This project examine web content extraction libraries including beautifulsoup, lxml and regex. You give only element information and extraction pattern is prepared with functions.
Some web sites introduced BeautifulSoup recommend to install and use lxml for speed. But also, it can be used stand-alone and it is more efficient.
import lxml_ext
result_list = lxml_ext.extract_all(data, pattern)
result = lxml_ext.extract(data, pattern)
data: web page pattern: html element,
<h1 class="test">
extract_all method returns all extractions for a pattern in a web page, as a list of strings. extract method returns the first extraction result in a web page, as string.
The different parsers including html.parser, lxml, and html5lib can be used in BeautifulSoup. For example:
import bsoup
parser = html.parser
result_list = bsoup.extract_all(data, pattern, parser)

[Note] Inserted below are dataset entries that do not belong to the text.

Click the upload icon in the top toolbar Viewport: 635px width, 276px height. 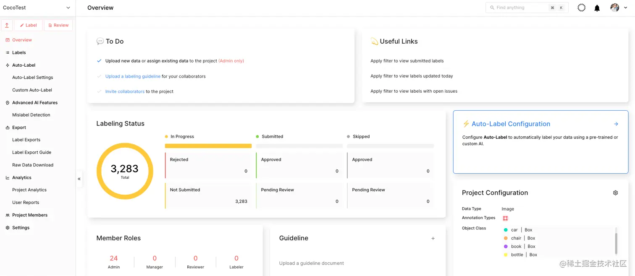(x=7, y=25)
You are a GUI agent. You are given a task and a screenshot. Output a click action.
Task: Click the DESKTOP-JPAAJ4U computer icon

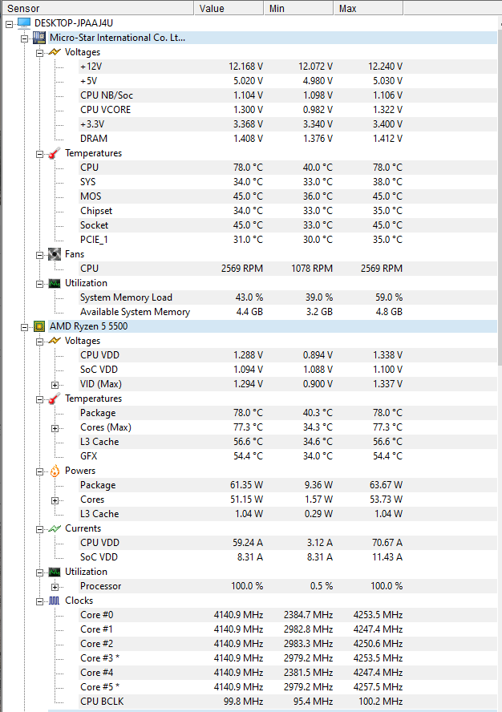pos(23,23)
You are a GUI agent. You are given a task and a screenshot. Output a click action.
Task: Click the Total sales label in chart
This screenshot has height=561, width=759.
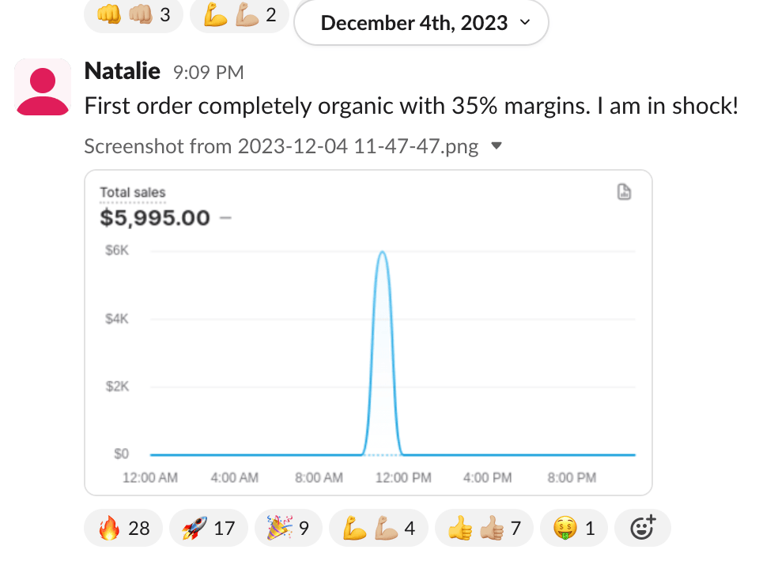coord(133,192)
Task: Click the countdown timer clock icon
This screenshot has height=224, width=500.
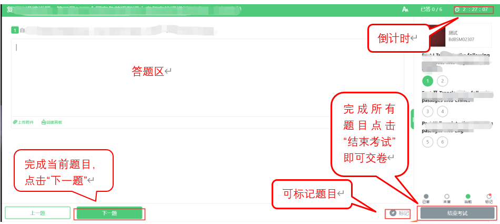Action: pos(457,9)
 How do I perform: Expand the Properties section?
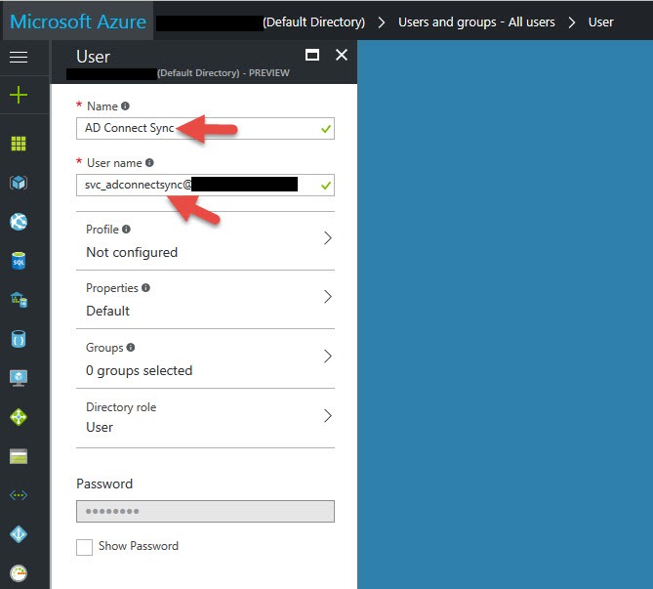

result = bsoup.extract(data, pattern, parser)
#Regex Regular expressions are well-known and efficient technique that can be used in extraction process. However, it can cause problems when the number of inner tags is ambiguous.
import regex
result_list = regex.extract_all(data, pattern, parser)
result = regex.extract(data, pattern, parser)
Comparison of Python Libraries used for Web Data Extraction. Uzun, E.; Yerlikaya, T.; and Kırat, O. In 7th International Scientific Conference “TechSys 2018” – Engineering, Technologies and Systems, Technical University of Sofia, Plovdiv Branch May 17-19, pages 108-113, 2018.